Flexi-Time has been a buzzword in recruitment and HR worlds for quite some time. For businesses, the benefits have been shown in numerous research papers and studies. But despite its positives, it can be difficult to convince some employees to make the switch.
The positive impact that flexi-time has is well-documented. A 2014 study by the collaborative software developers, PGI, looked at the way that telecommuting was affecting the workplace. In their State of Telecommuting report, 69% of companies that offered flexi-time hours through telecommuting initiatives said they experienced lower absenteeism. Meanwhile, 82% of telecommuters claiming the ability to work remotely (from home) meant they experienced lower stress.
Other research has shown that the idea of remote working was something that employees were attracted by, with 51% of UK employees who took part in Mercer’s Global Talent Trends Survey 2017 saying they wanted more flexible work options.
The 2015 Women In The Workplace study found that, regardless of gender, employees were generally reluctant to take up employee programs. While most participating companies did offer programs, over 90% of employees believed taking extended family leave would hurt their position at work. When it came to working from home, the figures were higher but still representative of the minority, with 45% of women and 38% of men opting to do so.

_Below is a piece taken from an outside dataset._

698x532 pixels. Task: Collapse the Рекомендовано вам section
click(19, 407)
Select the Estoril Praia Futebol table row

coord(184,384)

So why is there such reluctance to take up flexi-time opportunities (and others) that employers are offering? And what can employers do to encourage a greater take-up rate?
Reasons For Reluctance
In Australia, the New South Wales governments’ Behavioural Insights Unit sought to find an answer to this problem. It worked with the state’s Transport Department, whose Travel Choices program tries to encourage businesses to promote flexible work arrangements so as to lessen pressure during commuter rush hour. It discovered 3 principal barriers.
- Not Socially Acceptable – Even when a company introduces a flexi-time policy, there can be some suspicion over what the consequences might be if an employee breaks from the traditional 9-5 schedule. Even when employees were offered ‘broadband hours’ (between 7am and 7 pm), participants had to deal with comments and half-jokes from colleagues who saw them arrive at work later or leave earlier.

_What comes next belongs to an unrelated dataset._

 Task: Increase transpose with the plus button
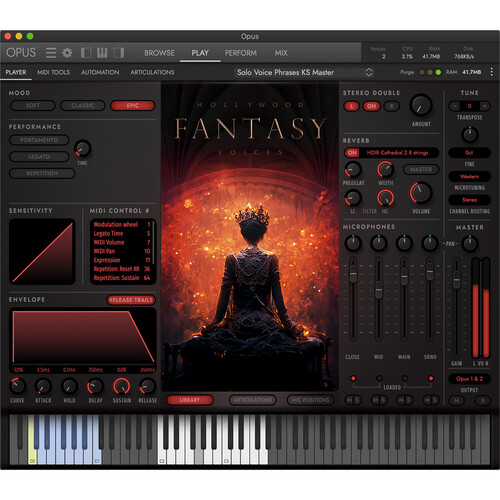coord(485,106)
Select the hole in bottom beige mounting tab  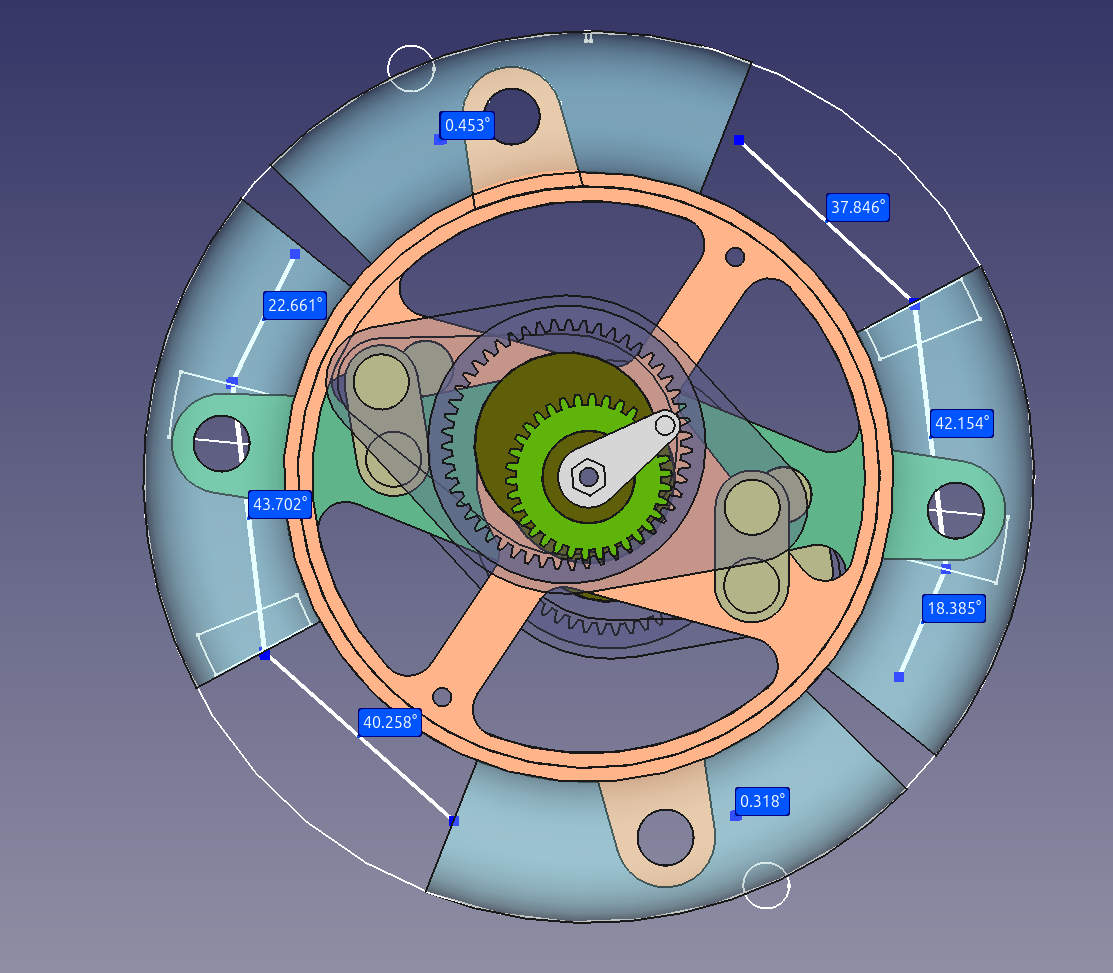[x=665, y=837]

- Fears Over Managers’ Acceptance – Many participants said they feared being negatively judged by their managers if they ask for flexi-time.

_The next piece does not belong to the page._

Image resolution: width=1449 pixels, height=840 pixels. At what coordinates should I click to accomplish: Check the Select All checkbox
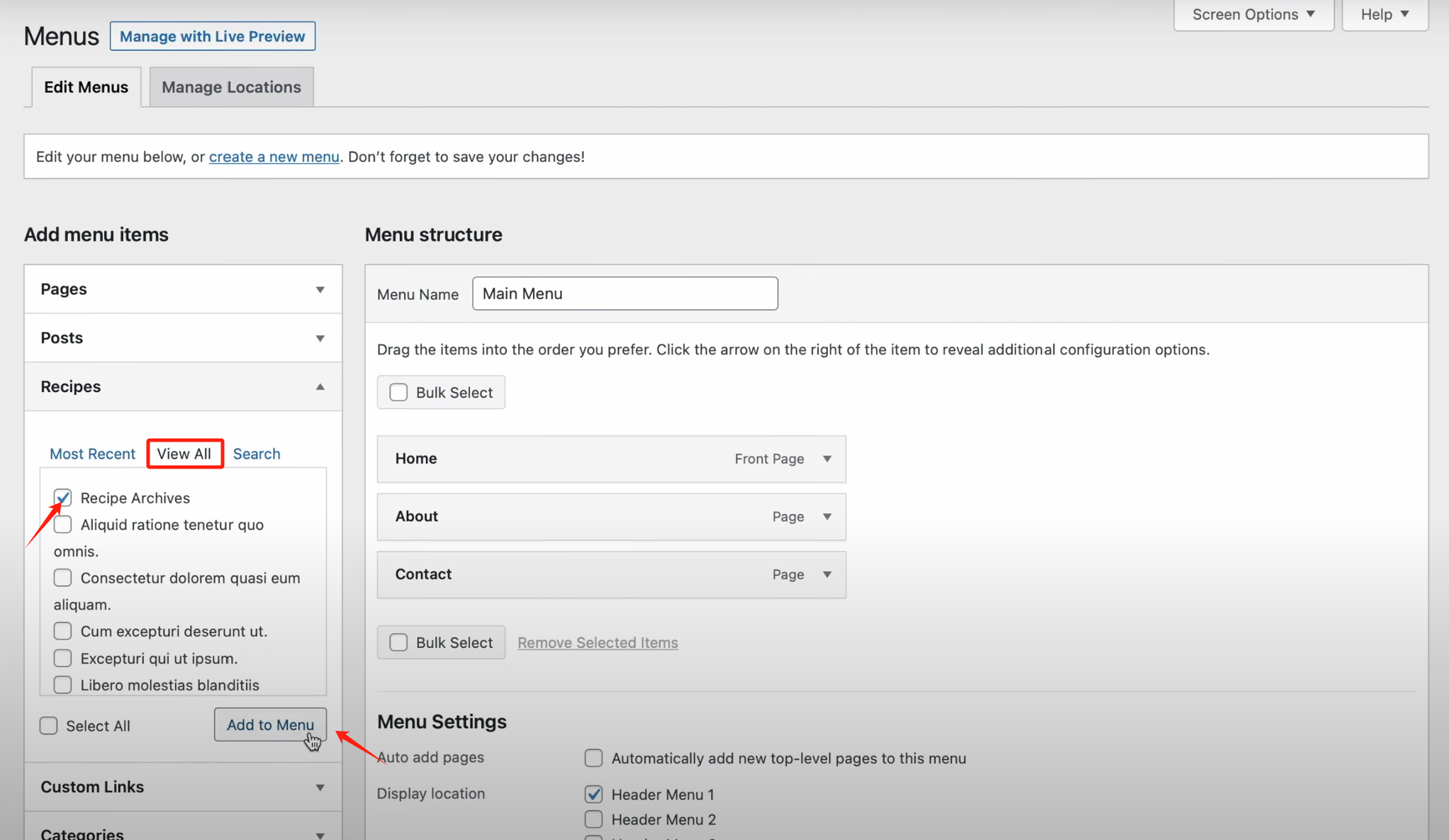point(48,726)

- Individual Routines & Life Styles – Commuting is part of the daily routine for most workers, one that gets the day moving in a dependable way. Even though the monotony might be disliked, people actually feel uncomfortable with changing a routine that is established.
How To Change The Culture
The Behavioural Insights Unit took the factors that they learned and devised a number of ways that a company can more actively promote a flexible work schedule. These cost little to nothing, and required relatively little time to address, making the action highly cost and time effective.
- Alter Default Calendars Settings
- Encourage The Example
- Add A Competitive Element
Most professionals will schedule meetings according to programs like Microsoft Outlook. These calendars have default settings that presume people are only available for meetings between 9am and 5pm. By simply changing these default setting, the availability range can be extended or compressed, allowing employees to avoid early or late meetings and come into work later or earlier.
With some employees, the chief fear is how management would react to them asking for flexi-time hours when managers always stuck by the traditional schedule. Employees tend to mimic the patterns set by their superiors. By encouraging management to adopt flexible work hours, employees would feel more comfortable adopting it themselves.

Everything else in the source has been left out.